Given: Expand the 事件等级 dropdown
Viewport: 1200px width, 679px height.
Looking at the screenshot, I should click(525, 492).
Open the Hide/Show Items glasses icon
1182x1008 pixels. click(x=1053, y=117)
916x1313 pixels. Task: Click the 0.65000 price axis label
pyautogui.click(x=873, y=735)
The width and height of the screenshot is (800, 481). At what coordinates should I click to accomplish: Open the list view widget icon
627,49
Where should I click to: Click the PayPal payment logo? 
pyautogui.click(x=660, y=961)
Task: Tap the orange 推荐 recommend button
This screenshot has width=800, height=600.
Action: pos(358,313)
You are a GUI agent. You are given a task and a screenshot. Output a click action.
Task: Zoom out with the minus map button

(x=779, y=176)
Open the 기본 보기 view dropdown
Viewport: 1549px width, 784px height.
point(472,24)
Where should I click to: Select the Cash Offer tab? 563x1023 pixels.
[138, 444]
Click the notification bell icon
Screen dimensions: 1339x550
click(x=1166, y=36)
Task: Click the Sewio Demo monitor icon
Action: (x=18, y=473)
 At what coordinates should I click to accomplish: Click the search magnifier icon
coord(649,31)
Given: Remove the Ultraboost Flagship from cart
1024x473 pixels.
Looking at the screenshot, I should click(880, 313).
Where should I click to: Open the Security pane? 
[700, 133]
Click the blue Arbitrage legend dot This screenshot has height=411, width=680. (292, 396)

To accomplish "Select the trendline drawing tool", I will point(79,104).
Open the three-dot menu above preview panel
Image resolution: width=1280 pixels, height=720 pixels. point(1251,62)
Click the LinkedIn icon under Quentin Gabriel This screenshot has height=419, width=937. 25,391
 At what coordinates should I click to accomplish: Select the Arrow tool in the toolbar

=======

# HOW TO COMPLETE THIS TASK
The answer should be nothing more than the lines from the one with "Given: Remove the" through the end of the entries, restated word for word.

# RESULT
Given: Remove the Ultraboost Flagship from cart
1024x473 pixels.
Looking at the screenshot, I should click(880, 313).
Where should I click to: Open the Security pane? 
[700, 133]
Click the blue Arbitrage legend dot This screenshot has height=411, width=680. (292, 396)

To accomplish "Select the trendline drawing tool", I will point(79,104).
Open the three-dot menu above preview panel
Image resolution: width=1280 pixels, height=720 pixels. point(1251,62)
Click the LinkedIn icon under Quentin Gabriel This screenshot has height=419, width=937. 25,391
 At what coordinates should I click to accomplish: Select the Arrow tool in the toolbar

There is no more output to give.